后世,一副清明上河图使得古城开封成为城市的代表。可实际上,勿论是格局还是规模,开封比之洛阳。还是差距甚大。只是这个时代,没有留下‘洛阳上河图’,以至于后世人一想到古都,总会出现开封的模样,而洛阳长安却变得非常模糊。
那天入城的时候,因为天黑。加之细雨濛濛,杨守文并没有领略到洛阳的壮观。
这是他第一次,今生第一次目睹雄伟的东都,也不禁发出一声感叹。
眼前的宣仁门外大街,长约有两公里,宽近百米。路土被夯实,平坦而整齐。透着一股子雄浑壮观之气。这只是洛阳诸多主干道中的一条。听说那天街更为壮观,可惜要前往南城才能够看到。杨守文今天无暇游览,也只能在心里暗自抱憾。
出归义坊后,向西行,大约五百米左右。穿过宣仁门大街,就来到了北市坊门外。
它正面景行坊,是洛阳三大市之一。
在这座集市当中,云集了洛阳的丝行、香行、彩帛行。也是整个洛阳最大的丝绸和香料集散市场。从西域来的香料,通过长安输送到洛阳后。进行中转,销往各地。同样,从江南制成的丝绸,也会在北市中转。而后送入关中,西域,乃至于波斯。
杨从义在前面领路,杨存忠则陪伴杨守文身边。
杨守文一手牵着杨青奴,肩膀上还蹲着小金,浑然不在意坊丁武侯诧异的目光,步入北市大门。这北市,不愧洛阳繁华之地。空气中弥漫着一股浓浓的香料味道,令杨守文忍不住‘阿嚏’一声,打了个喷嚏。那香料的味道太浓了,浓到杨守文有些受不了。不仅是杨守文觉得受不了,甚至连小金也感觉有一些难受。
“呵呵,暮春时节,也是这边胡商贩卖香料的主要季节。
他们在暮春抵达洛阳之后,便开始与中原各地的商人进行兜售,把香料卖到各地。差不多到了暮夏初秋,他们就要准备返回西域,然后去筹备来年贩卖的货源。”

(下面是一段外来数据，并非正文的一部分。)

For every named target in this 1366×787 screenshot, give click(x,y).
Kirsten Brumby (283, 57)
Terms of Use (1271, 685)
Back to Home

杨从义说着话,笑道:“阿郎若是第一次来,恐怕会不习惯这边的味道。”
染香,是这个时代的习俗。
不过这习俗大多是针对于名门贵胄,亦或者勋贵子弟。
对普通人来说,染香是一个非常昂贵的习惯。老百姓勉强度日,又哪里过得这种风雅?
杨守文从昌平而来,而昌平大部分人,都没有染香的习惯。
他笑着点头道:“的确,这里的味道,实在是有些怪异。”
“阿郎昨日说要来找人吗?”
杨守文道:“婶娘说,这北市里有一座桥,很多人在那里写信卖字为生?”
“哦,阿郎说的是可是马行桥吗?”
杨从义不愧是洛阳地头蛇,杨守文才一说出,他立刻就报出了地名。抬起手,指着坊市北面。杨从义道:“那座桥在北市的北面,有一条河,名为驻马河。马行桥就在驻马河上,河北面就是牛马行。从西域和塞北而来的牛马贩子大都集中在河北岸。”
应该就是这马行桥了!
据杨氏说,北市只有一座桥,除了马行桥还能是哪个?
杨守文道:“那咱们就去马行桥。”
四人一猴在熙熙攘攘的人流中行进,耳边不时有各种叫卖的声音响起。北市不仅仅有丝行和香行,同时也是洛阳颇有名气的销金窟。一路走过来,就看到了五六个大型的酒肆和客栈。不过,有些酒楼却关着门,这天都亮了仍不见开门营业。
“那都是风月之地,基本上到晌午后才会开门。”
杨从义压低声音,在杨守文耳边解惑。
杨守文顿时露出恍然之色,又下意识看了一眼身边的杨青奴。见杨青奴整备那满目琳琅所吸引,他才算放下了心。若不然,他可真不知道该如何向青奴解释。
“这马行桥的人,可是不少啊。”
来到马行桥下,杨守文本以为人会少一些,可哪知道,这里的人却变得更多了。
而且,杨守文发现了一个奇怪的现象。
马行桥下有很多衣衫褴褛的人,但同时也有一些衣着华美,看上去颇有家财的人。那些衣着华美的人,会时而与那些衣衫褴褛的人交谈,彼此看上去非常融洽。
洛阳的富人,都这么好说话吗?
杨守文疑惑扭头,向杨从义看去。
不过,这次却是杨存忠回答道:“阿郎,这马行桥有不少靠卖苦力谋生的苦哈哈,也有那靠给人写信卖字求生的穷措大。本来呢,有钱人家很少会出现在这里。可是后来发生了一件事,却使得那些有钱人对这里趋之若鹜,一个个都非常和善。”
“什么事?”
“阿郎可知道张仁亶吗?”
杨守文闻听一怔,旋即点点头道:“我自幽州来,怎能不知道张都督?他现在可是并州大都督呢。”(未 完待续 ~^~)
第二百七十七章 家在东都北市中(三)3/3
杨存忠闻听,笑了。
“以前,张仁亶家里很穷,就在北市寄居,靠苦力为生。
结果呢,有一个马行牙客的儿子名叫阎庚和张仁亶交好,而且经常会接济那张仁亶。他老子对此非常不满,骂他说你一个商贩,他一个穷人,为什么要破费钱财去接济?可是那阎庚却不停,仍私下里接济张仁亶,两人之间的交情很深厚。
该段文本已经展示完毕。